Unfortunately, the issues with the Amazons don’t end there. Despite coming from South America, every single one of them is the palest white, with bright blonde hair. Any design that feels like it could be true to people from that region of the world seems to have been thrown out in favour of what can only be described as Norwegian super-models playing dress-up. I can’t think of a single reason why these aren’t women of colour, why they don’t represent the peoples of South America. It’s incredibly jarring, and kind of insulting.



Despite copying the origins of Sherlock Holmes, dressing its female characters like dominatrixes, and having some serious issue with race and colourism, the book tries to tell a compelling story, and is interesting in parts; but these moments are few and far between. Instead, readers have to contend with action scenes that feel ridiculously over-the-top or incredibly dull, and not even the inclusion of some of the most notable characters in literature can help them.

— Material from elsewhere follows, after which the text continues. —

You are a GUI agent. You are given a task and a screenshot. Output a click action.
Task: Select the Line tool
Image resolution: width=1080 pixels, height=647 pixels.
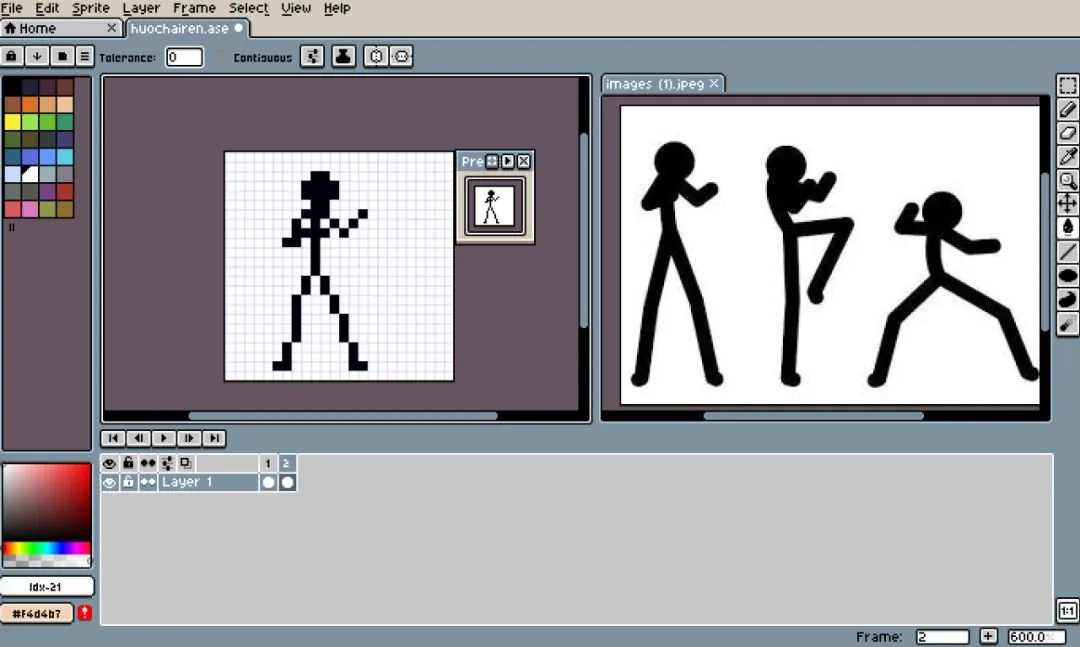point(1068,251)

I don’t know how the book failed as much as it did, how it took such a good idea and did it so wrong, but I would like to hazard a theory. The book is about female characters, it’s about women doing amazing things and being just as competent as men; yet it appears that not a single person on the creative team is a woman. From the writer, to the artist, and even the letterer, they’re all men. I’m not saying that men can’t write good women, but why was this project not given to a female writer, someone who could point out the cliched dialogue and the sexist designs? I’m not saying it would have solved all the issues with the book, but I can’t help but think it would have at least stopped it being painful to read.